Mama Christina our Kiswahili teacher
We have Kiswahili lessons for an hour 3 times a week for the first 2 weeks. I love languages especially when they make sense. I do not like learning the grammar though, I just want to be able to speak and get around and not be so dependent on others speaking English. We learned this week about time, numbers, etc but I think I explained that in an earlier post. Kind of confusing but at least that explains why there is sometimes confusion about what time we are supposed to be someplace.


Dr Ponza, pediatrician
1 September 2010 (Wednesday) I was dropped off at the Matron of nursing's office for her to take me to the pediatric ward to meet the staff and make sure I could find my way. Matron Aisha is quite a personable person. She is friendly and supportive but she can also be stern and directive when the situation demands. Her presence demands respect and everyone leaps to their feet when she enters the room. It was like I was in the military all over again!
            

Grace, Monica and Sara
My first clinical day with my students on the Pediatric ward. I am dreading this as well as looking forward to it. The hospital is very bare and basic but still have to deal with life and death issues. Its a good thing I have been in the military and have had to "make do" with minimal resources before and that I have a head for "figuring" things out. I figured there would be 3 or 4 students assigned to the Pediatric ward but no their were 9! There was more staff and students than there were patients! There was one patient recovering from pneumonia, another being admitted with pneumonia, 2 with slowly recovering from malaria, 2 with acute symptoms of malaria in the isolation area (due to diarrhea). Both the patients in isolation were severely dehydrated and nearly unconscious, very sad. The last patient was a little 2 year old with healing burns. Most family meals are prepared over an open fire with children playing near by. Very scary! One of the older children was pouring porridge from the boiling hot pot into her bowel when she lost control of the post and the whole pot of porridge poured down the front of this child. How painful! She had to go through painful dressing changes every day with only a little oral morphine to take edge off the pain. Apparently there is too many problems with respiratory depression if too big of dose is given so they tend to under dose. Sad!

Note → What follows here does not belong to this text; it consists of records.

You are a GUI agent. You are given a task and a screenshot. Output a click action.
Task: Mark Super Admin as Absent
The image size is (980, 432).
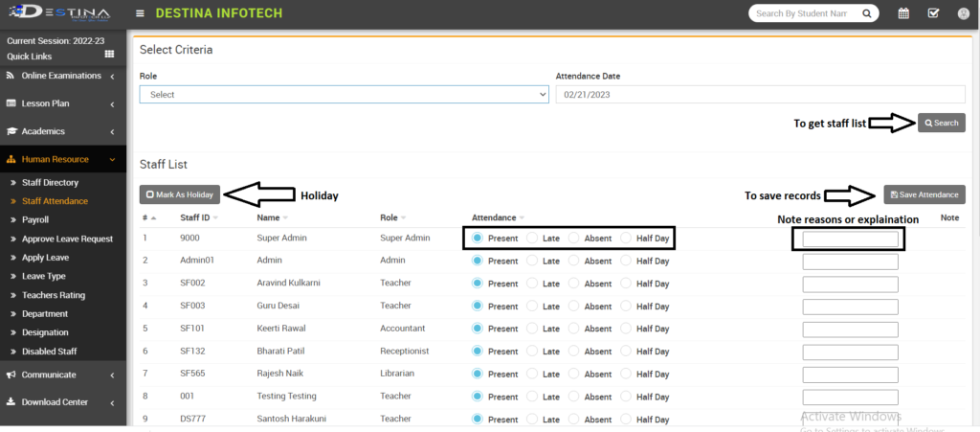574,238
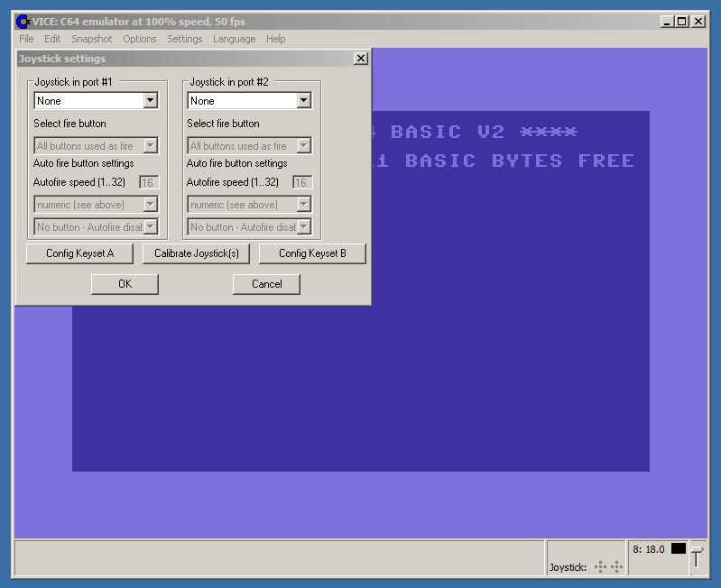Open the Language menu
Viewport: 721px width, 588px height.
pos(234,39)
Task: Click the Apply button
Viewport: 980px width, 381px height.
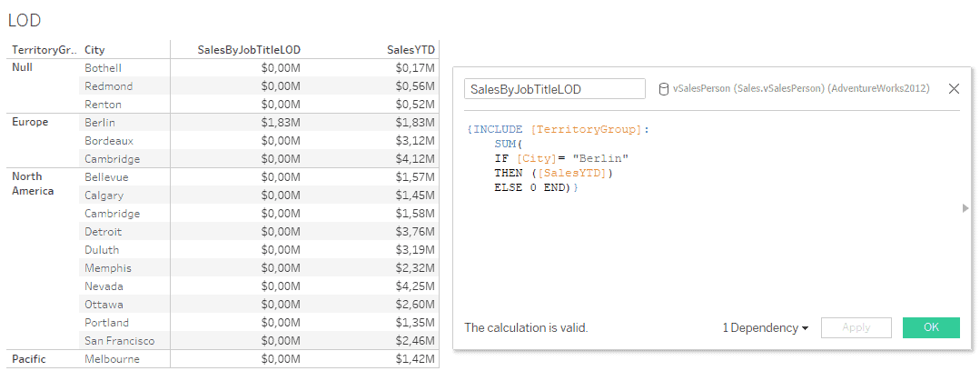Action: click(856, 327)
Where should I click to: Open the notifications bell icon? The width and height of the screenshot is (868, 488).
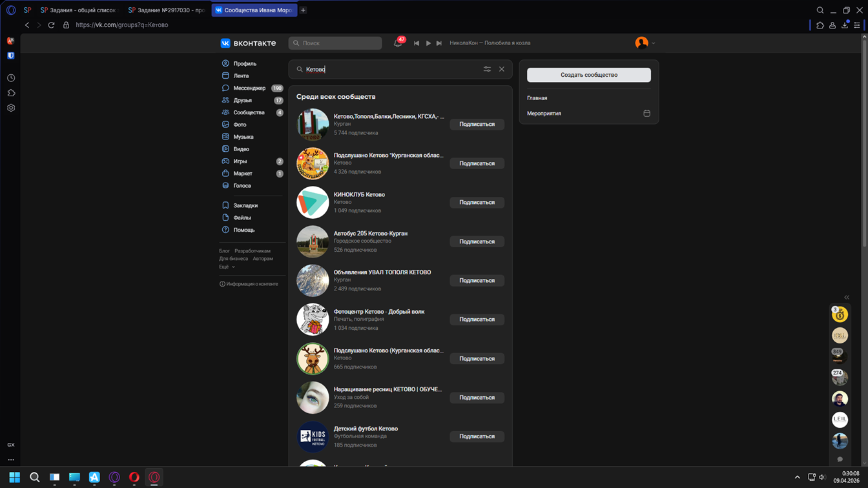[397, 43]
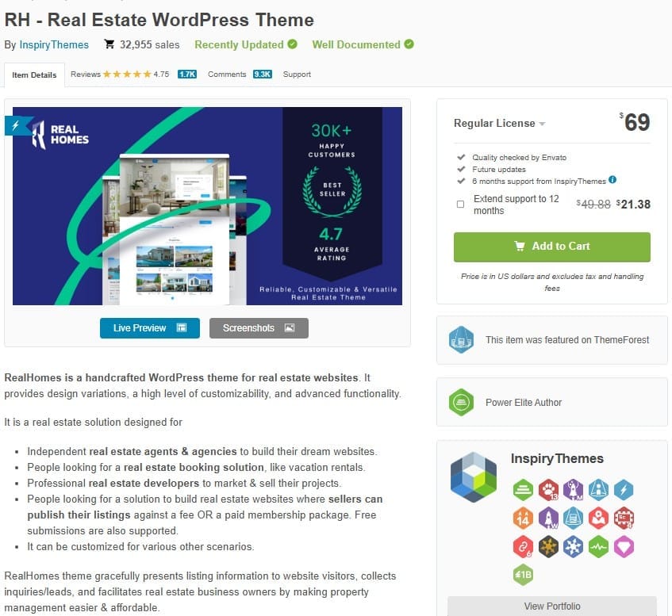Check the Extend support to 12 months box

coord(461,205)
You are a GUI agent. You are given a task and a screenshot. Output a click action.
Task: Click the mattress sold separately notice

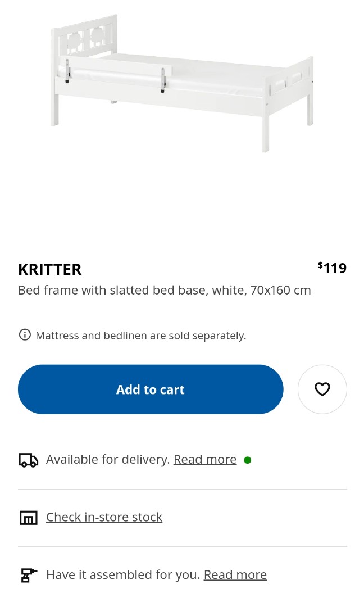click(x=140, y=335)
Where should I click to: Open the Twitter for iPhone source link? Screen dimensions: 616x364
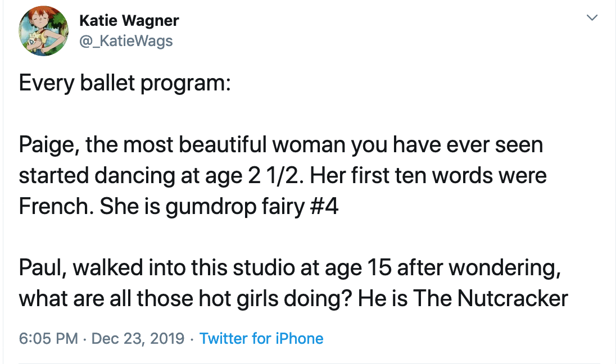(x=261, y=339)
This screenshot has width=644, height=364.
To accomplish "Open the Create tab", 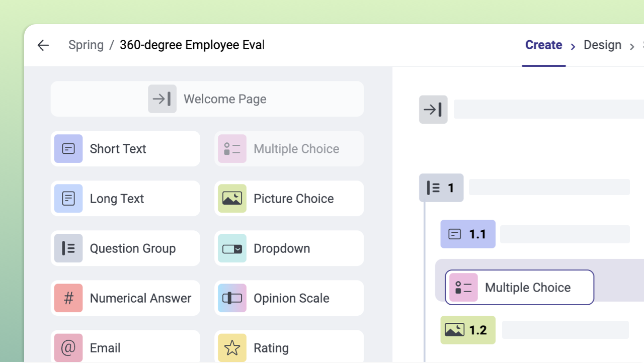I will [543, 45].
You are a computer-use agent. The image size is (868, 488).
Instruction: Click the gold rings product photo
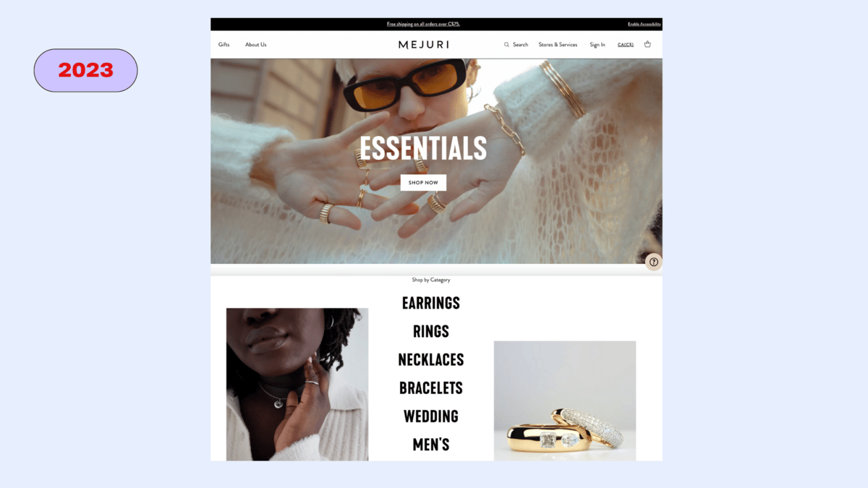point(565,401)
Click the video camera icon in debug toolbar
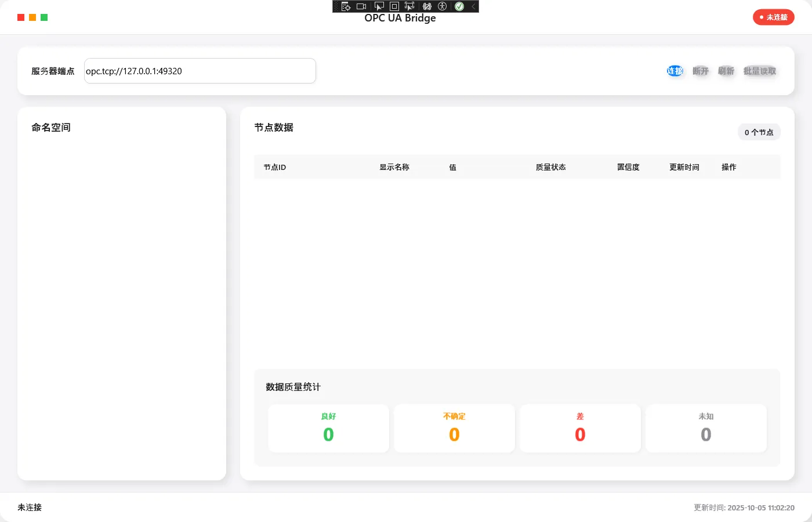Image resolution: width=812 pixels, height=522 pixels. [x=361, y=6]
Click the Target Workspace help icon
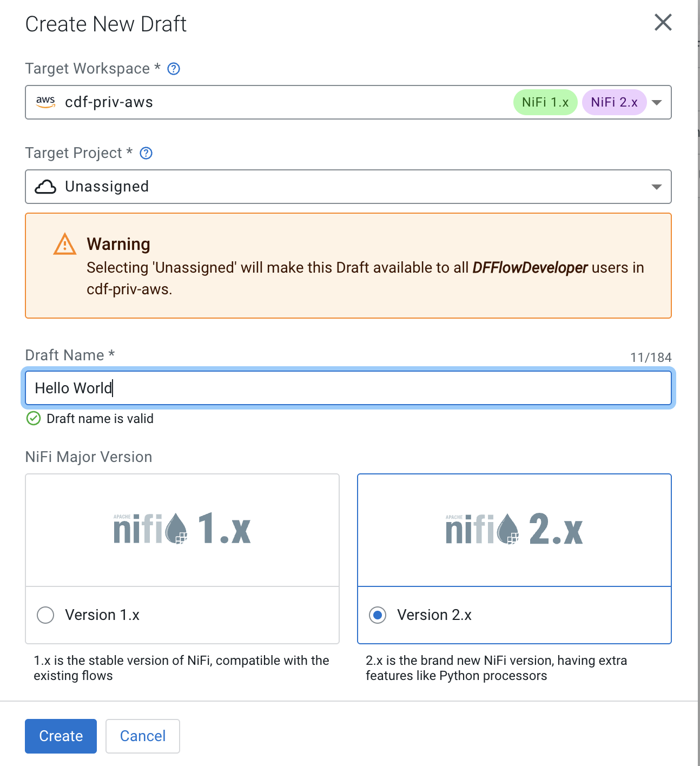 pyautogui.click(x=174, y=69)
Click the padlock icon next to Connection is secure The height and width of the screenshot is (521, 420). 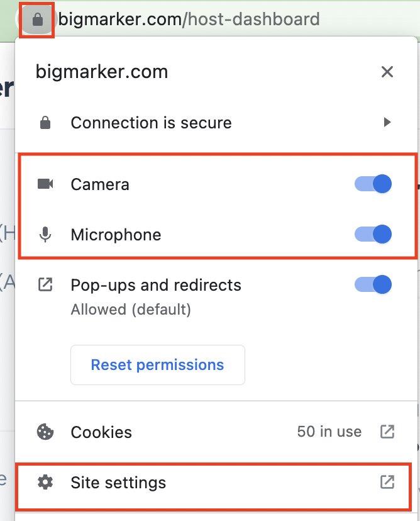45,122
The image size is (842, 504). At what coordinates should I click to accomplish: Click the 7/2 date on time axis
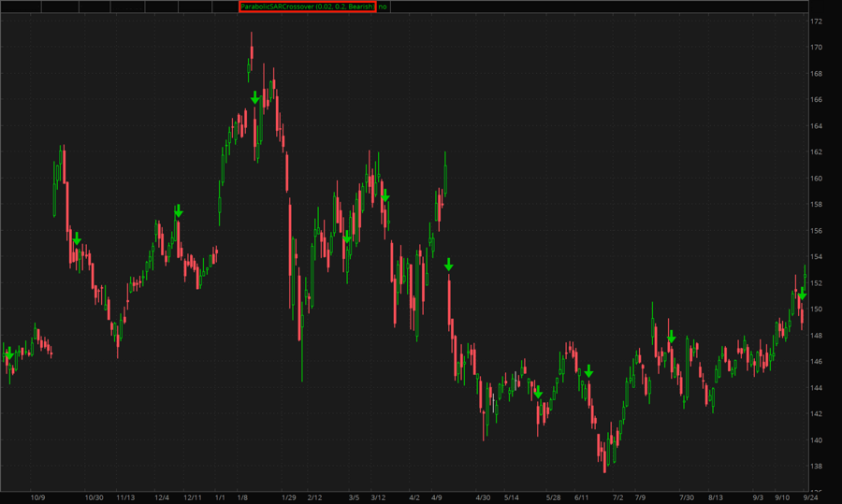(x=617, y=497)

I was a little overwhelmed with severity of the patients and how basic the conditions but they all seemed to take it in stride. My job with the students was to help them apply what they had learned in class to their clinical setting. So we got to work with practicing taking vital signs on each other, listening to normal then obtaining vital signs on the patients. Vital signs need to be recorded before the physician starts rounds. The physician mostly does sit-down rounds and has the mother bring the child to the desk. Yup with IV fluid, dressings and all. No poles for the IV fluid either. These are truly multitasking moms. They just sling the child up on their front or back and carry what ever is connected to them and sit down in front of the doctor. The doctor asked the mother if there is any improvement or concerns not the nursing staff! I kind of think it should be both! The doc will write orders in his or her notes and then one of the nurses transcibes the orders into a log book so everyone knows what needs to be done for the patients. That first day there was a lot to do for me and my students. We started an IV, drew lab work and helped admit new patients. One patient got to go home, which was exciting!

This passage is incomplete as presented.